This small brass plaque (Stolperstein or Stumbling Stone), which was laid on 21-11-2019 commemorates:
Oskar Reincke
(born 1907, beheaded on 10 July 1944)
Communist Oskar Henry Max Reincke joined the Communist Youth Organisation at the age of 17. At 25, he joined the KPD and was sent to Flensburg to take charge of the KPD sub-district there. Barely a year later, he was arrested and held in concentration camps until 1935. After his release, he returned to his native Hamburg with his wife and joined the Bästelein-Jacob-Abshagen group in 1939, but was arrested again three years later on charges of preparing high treason. On 3 May 1944, he was sentenced to death by beheading and executed at Hamburg's Holstenglacis prison on 10 July 1944. Of the Bästelein-Jacob-Abshagen Group, a total of 70 out of about 300 members were executed.
"Stolpersteine" is an art project in Europe by Gunter Demnig to commemorate victims of National Socialism (Nazism).

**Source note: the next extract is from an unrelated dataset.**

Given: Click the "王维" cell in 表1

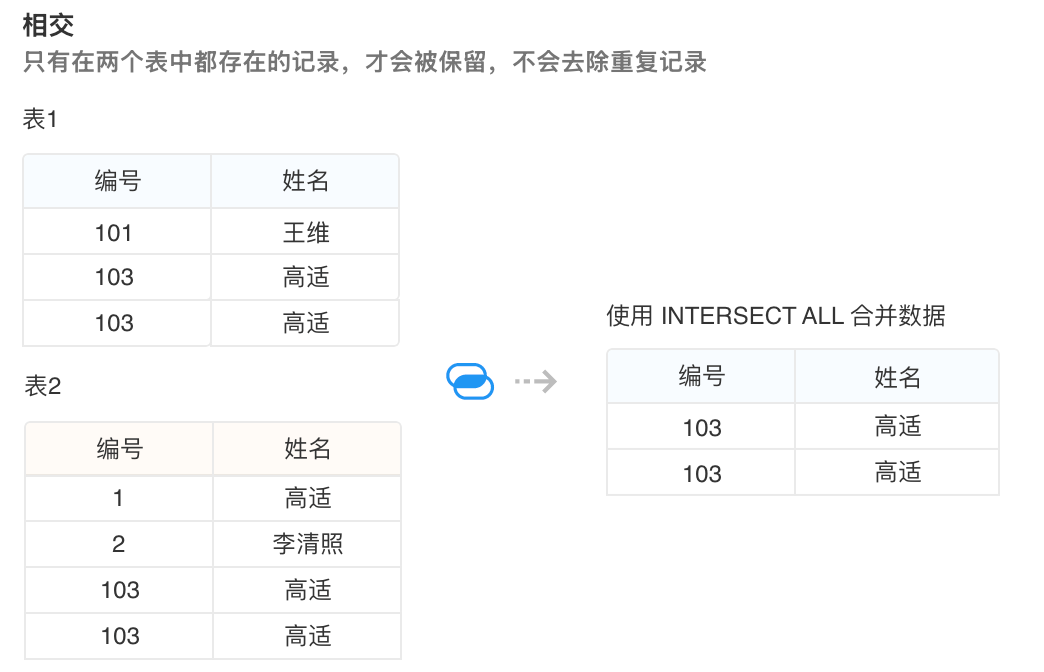Looking at the screenshot, I should tap(305, 233).
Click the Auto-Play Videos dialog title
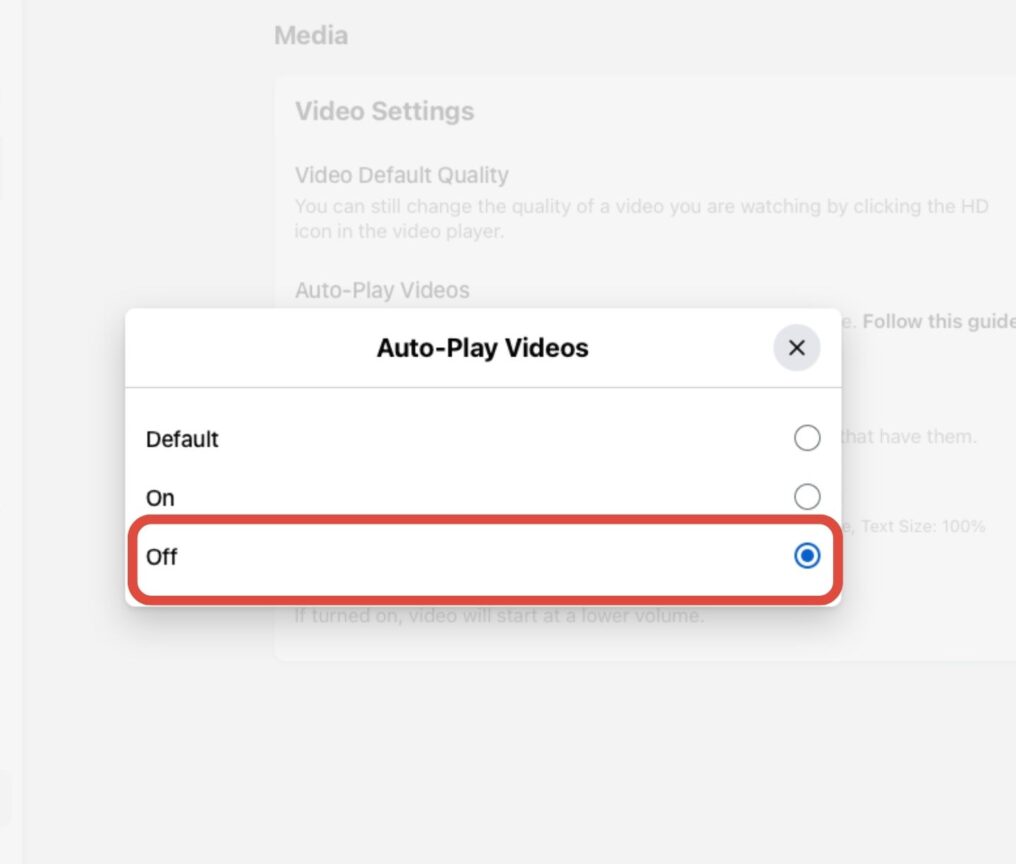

Stolpersteine (Stumbling Stones) are small, 10x10cm brass plaques placed in the pavement in front of the last voluntary residence or sometimes the hiding address of (mostly Jewish) victims murdered by the Nazis. Each plaque is stamped with the victim's name, date of birth, and place (often a Concentration Camp) and date of death. In this way, Gunter Demnig gives an individual memorial to each victim. One stone, one name, one person. He quotes the Talmud: "A person is forgotten only when his or her name is forgotten."